Saturday, September 26, 2015

Finishing with a Bang - Writing the end of a book

You have slaved over your first draft for months, maybe even years. You've written, reworked, deleted, and modified until your fingers fell off. The moment has arrived. You're in the homestretch, on those last few chapters. The light at the end of the tunnel is calling out to you along with a hundred more clichés. And then, if you're anything like me, you find yourself suck. Even though you've seen your perfect ending in your head for the entire process, you find yourself stuck, unable to get that last jumble of sentences down on the page.

Why is this? I have no idea. When I wrote EOA, I rushed the ending to the ending and in the process, butchered it so badly that it took me nearly a month of editing just to sort out that mush of chapters I left in my wake. This has been a problem for me with past manuscripts as well, so when I approached the end of book 2, I gave myself a stern talking to that boiled down to "never again".

So, in order to prevent another disaster, I've been taking the end of book 2 slow. In fact, maybe even too slow. I don't want to confuse this with the lack of writing, because that is not the problem I have created for myself. It seems every time I finish a chapter, I add another onto my storyboard. I have had five chapters left for almost two months now, although I have still made significant progress.

Looking from the ends of two extremes, I wonder if there is truly a way to find that perfect strategy. Some authors write the endings first and wear by it, but for me my ideas tend to shift as I write the story, and my initial plans never seem to be what I end up with at the end. Ideas work in fluid motion, and the thought of stapling them down to a specific manner of ending, whether through writing it first or a strict storyboard seems absolutely unappealing to me.

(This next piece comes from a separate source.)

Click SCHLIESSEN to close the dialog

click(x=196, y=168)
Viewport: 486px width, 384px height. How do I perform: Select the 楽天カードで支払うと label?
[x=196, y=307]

Although I hate how much the ending of book 2 has deviated me from my schedule, writing isn't something that can be forced. It can't be forced short without making a major mess as it has in my past and it can't be forced to conform to a specific plan. I have learned that, in my case at least, attempting this is wildly hypocritical. There are no shortcuts, no magic pills. A book will take the course it pleases. No exceptions.